Pixel coordinate grounding data
---
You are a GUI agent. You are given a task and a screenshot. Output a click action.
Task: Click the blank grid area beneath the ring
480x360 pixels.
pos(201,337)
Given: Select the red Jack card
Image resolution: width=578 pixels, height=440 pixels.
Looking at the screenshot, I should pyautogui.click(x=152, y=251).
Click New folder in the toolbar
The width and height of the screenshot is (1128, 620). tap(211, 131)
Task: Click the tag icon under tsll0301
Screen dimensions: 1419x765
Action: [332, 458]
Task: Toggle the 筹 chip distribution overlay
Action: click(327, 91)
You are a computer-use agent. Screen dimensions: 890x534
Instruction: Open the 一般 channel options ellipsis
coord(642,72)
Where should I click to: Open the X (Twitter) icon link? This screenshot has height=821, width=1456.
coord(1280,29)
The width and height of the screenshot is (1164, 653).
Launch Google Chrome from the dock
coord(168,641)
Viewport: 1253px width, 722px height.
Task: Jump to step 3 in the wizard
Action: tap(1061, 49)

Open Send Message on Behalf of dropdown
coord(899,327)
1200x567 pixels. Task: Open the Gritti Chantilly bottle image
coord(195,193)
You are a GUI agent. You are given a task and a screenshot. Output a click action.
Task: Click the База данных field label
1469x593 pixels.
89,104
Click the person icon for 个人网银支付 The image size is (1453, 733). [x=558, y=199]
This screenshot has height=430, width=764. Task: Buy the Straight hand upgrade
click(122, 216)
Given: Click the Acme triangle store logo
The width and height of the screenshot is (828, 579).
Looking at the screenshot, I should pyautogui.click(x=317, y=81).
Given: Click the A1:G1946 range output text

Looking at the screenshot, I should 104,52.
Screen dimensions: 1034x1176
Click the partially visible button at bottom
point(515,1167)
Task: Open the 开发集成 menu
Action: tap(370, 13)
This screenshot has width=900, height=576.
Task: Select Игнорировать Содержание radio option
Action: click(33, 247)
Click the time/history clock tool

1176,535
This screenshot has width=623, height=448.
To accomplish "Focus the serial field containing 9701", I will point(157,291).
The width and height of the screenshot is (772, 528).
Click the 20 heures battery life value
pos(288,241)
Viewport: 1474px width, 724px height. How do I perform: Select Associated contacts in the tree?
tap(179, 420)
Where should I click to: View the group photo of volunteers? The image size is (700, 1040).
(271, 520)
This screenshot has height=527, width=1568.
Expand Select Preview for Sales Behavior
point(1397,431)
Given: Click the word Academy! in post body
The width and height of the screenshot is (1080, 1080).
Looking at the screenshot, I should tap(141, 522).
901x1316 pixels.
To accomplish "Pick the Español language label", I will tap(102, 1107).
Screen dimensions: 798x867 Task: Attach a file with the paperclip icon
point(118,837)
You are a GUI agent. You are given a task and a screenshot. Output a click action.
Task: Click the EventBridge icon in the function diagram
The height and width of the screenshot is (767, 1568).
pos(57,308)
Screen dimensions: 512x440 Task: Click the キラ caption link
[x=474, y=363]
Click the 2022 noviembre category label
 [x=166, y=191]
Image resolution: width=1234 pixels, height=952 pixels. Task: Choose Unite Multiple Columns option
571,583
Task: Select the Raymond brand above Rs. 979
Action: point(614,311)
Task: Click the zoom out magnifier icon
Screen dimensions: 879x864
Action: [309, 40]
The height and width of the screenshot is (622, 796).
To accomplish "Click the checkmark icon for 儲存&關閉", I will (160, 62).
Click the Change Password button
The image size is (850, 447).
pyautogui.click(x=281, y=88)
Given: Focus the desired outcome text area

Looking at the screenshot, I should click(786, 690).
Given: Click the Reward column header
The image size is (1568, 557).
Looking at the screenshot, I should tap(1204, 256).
---
- PROBLEM: Repeat only the stretch of lines starting at the one containing "Click the partially visible button at bottom" and running to the final line of the entries above.

- RESULT OF THE EXERCISE:
Click the partially visible button at bottom
point(515,1167)
Task: Open the 开发集成 menu
Action: tap(370, 13)
This screenshot has width=900, height=576.
Task: Select Игнорировать Содержание radio option
Action: click(33, 247)
Click the time/history clock tool

1176,535
This screenshot has width=623, height=448.
To accomplish "Focus the serial field containing 9701", I will point(157,291).
The width and height of the screenshot is (772, 528).
Click the 20 heures battery life value
pos(288,241)
Viewport: 1474px width, 724px height. How do I perform: Select Associated contacts in the tree?
tap(179, 420)
Where should I click to: View the group photo of volunteers? The image size is (700, 1040).
(271, 520)
This screenshot has height=527, width=1568.
Expand Select Preview for Sales Behavior
point(1397,431)
Given: Click the word Academy! in post body
The width and height of the screenshot is (1080, 1080).
Looking at the screenshot, I should tap(141, 522).
901x1316 pixels.
To accomplish "Pick the Español language label", I will tap(102, 1107).
Screen dimensions: 798x867 Task: Attach a file with the paperclip icon
point(118,837)
You are a GUI agent. You are given a task and a screenshot. Output a click action.
Task: Click the EventBridge icon in the function diagram
The height and width of the screenshot is (767, 1568).
pos(57,308)
Screen dimensions: 512x440 Task: Click the キラ caption link
[x=474, y=363]
Click the 2022 noviembre category label
 [x=166, y=191]
Image resolution: width=1234 pixels, height=952 pixels. Task: Choose Unite Multiple Columns option
571,583
Task: Select the Raymond brand above Rs. 979
Action: point(614,311)
Task: Click the zoom out magnifier icon
Screen dimensions: 879x864
Action: [309, 40]
The height and width of the screenshot is (622, 796).
To accomplish "Click the checkmark icon for 儲存&關閉", I will (160, 62).
Click the Change Password button
The image size is (850, 447).
pyautogui.click(x=281, y=88)
Given: Focus the desired outcome text area

Looking at the screenshot, I should click(786, 690).
Given: Click the Reward column header
The image size is (1568, 557).
Looking at the screenshot, I should tap(1204, 256).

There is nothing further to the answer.